The biggest obvious flaw with online education, from what I can tell, is that it's harder to keep people motivated when they're doing their work from their living room, and/or aren't literally surrounded by peers working on the same projects, and don't have as personal a connection with their teacher.

What existing tools do we have to combat this and how well do they work, and are there alternatives in development?

I'm no Peter Norvig, but this is the discussion section after all....

One tool that may or may not have a place in online education is gamification. To put a long story short, the gaming industry has gotten plenty of practice motivating people to keep going, even at tasks that wouldn't necessarily be the most interesting. Other industries have finally noticed this, and started trying it out to see which concepts from gaming carry over well to other fields. I don't personally know of any research specific to education, but would be interested if anything relevant was found

An enthusiastic, low-level introduction to gamifying education: http://www.penny-arcade.com/patv/episode/gamifying-education

Perhaps it would be good to remind people that "learning online" is not a synonym for "learning alone". There are a few ways to learn together. The difficult part is to find people who want to learn the same thing at the same time.

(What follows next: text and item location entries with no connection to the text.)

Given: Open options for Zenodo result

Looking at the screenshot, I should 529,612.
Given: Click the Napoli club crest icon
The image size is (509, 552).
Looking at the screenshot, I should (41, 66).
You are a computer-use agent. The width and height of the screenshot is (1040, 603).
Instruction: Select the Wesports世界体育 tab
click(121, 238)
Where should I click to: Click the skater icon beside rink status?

1) People can watch the online lessons together; literally in the same room, looking at the same computer screen. If the computer gives you questions, first write your answers on a piece of paper, and when everyone has an answer written, show each other your answers, optionally discuss, and then write some result on a computer.

2) People can agree to do one lesson online alone, then meet and discuss that one lesson together. Or they can have one meeting per N lessons, or simply meet when necessary -- but at least once, at the end of the course. (You could use a Google spreadsheet to write who has completed which lessons, and who wants to discuss which lesson.)

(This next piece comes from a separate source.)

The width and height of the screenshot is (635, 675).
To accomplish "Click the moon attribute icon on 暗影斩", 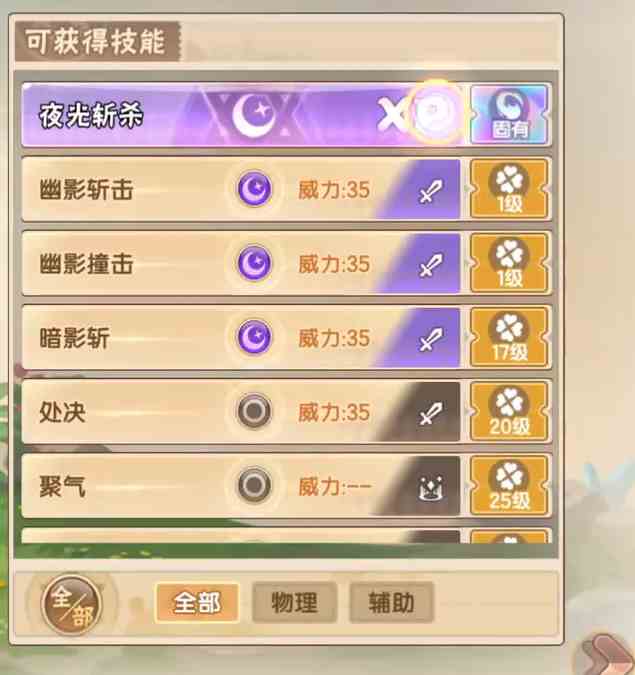I will (254, 337).
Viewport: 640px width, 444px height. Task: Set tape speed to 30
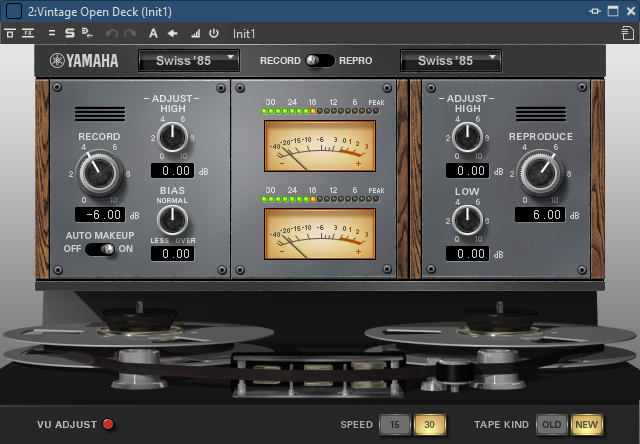[429, 425]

For small children, parents can do (1) with them, or arrange (2) with other parents.

No question just a comment: I took their AI class and dropped it in short order. Norvig and Thrun are seriously fucking awful teachers. The guy who did the machine learning class was quite good, however.

[-][anonymous]30

Norvig and Thrun are seriously fucking awful teachers.

I enjoyed the AI class a lot, possibly just because I find Peter Norvig and Sebastian Thrun fucking awesome in general or because it was my first exposure to AI in general. Though yeah Ng's class was better done overal, his experience with giving online lectures showed and the programming exercises where great.